Pas de promotion du nucléaire par l'Europe

Euratom n'a pas sa place dans la Convention Européenne

Communiqué de presse - 27 mai, 2003
Une trentaine de militants de Greenpeace ont accroché à l'Atomium une bannière dénonçant l'inclusion du Traité Euratom dans la future constitution européenne. Selon Greenpeace, promouvoir explicitement l'énergie nucléaire, comme ce fut décidé en 1957, apparaît aujourd'hui comme anachronique.
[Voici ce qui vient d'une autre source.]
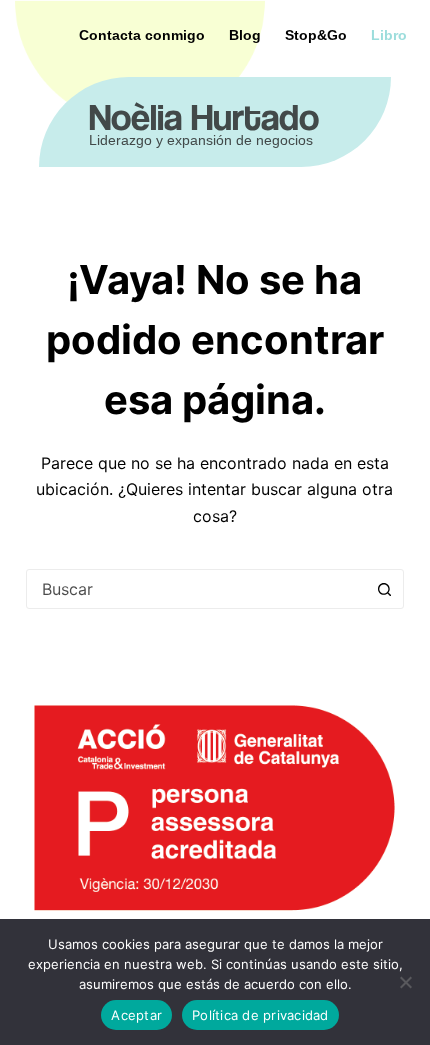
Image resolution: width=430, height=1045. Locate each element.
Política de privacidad (260, 1015)
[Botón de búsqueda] (384, 589)
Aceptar (136, 1015)
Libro (389, 35)
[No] (405, 982)
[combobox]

S'il y a une source d'énergie crédible, propre et méritant une promotion à l'échelon européen, c'est l'éolien . Greenpeace invite par conséquent le nouveau gouvernement belge à poursuivre le travail réalisé sous la précédente législature dans les instances internationales.

La Convention Européenne est en train de rédiger une constitution pour l'Europe et a notamment proposé d'y annexer le Traité Euratom de 1957. Ceci est tout simplement inaceptable. Notre connaissance des énergies nucléaires et fossiles a radicalement changé depuis les années '50 et il est évident qu'il n'y a pas la moindre place pour la promotion de ces énergies dans un avenir énergétique durable. Le Traité Euratom est biaisé, non démocratique et tout simplement anachronique. A la différence du Traité sur la Communauté européenne du charbon et de l'acier (aboli en 2002), Euratom n'a pas de limite dans le temps, ce qui fait de l'énergie nucléaire la seule énergie faisant l'objet d'une promotion explicite bétonnée dans un texte fondateur européen, déclare Valéry Paternotte, responsable de la campagne énergie.

Treize Etats Membres sur les quinze [1] n'ont soit jamais développé de programme nucléaire, soit ont décidé la sortie du nucléaire. Une Constitution incluant la promotion explicite de l'énergie nucléaire serait inacceptable non seulement pour de nombreux Etats Membres mais, plus important sans doute, pour la majorité des citoyens européens. L'Eurabaromètre (58.0) de décembre 2002 montre en effet que l'énergie nucléaire et les déchets radioactifs est la première source d'inquiétude en matière d'environnement des européens.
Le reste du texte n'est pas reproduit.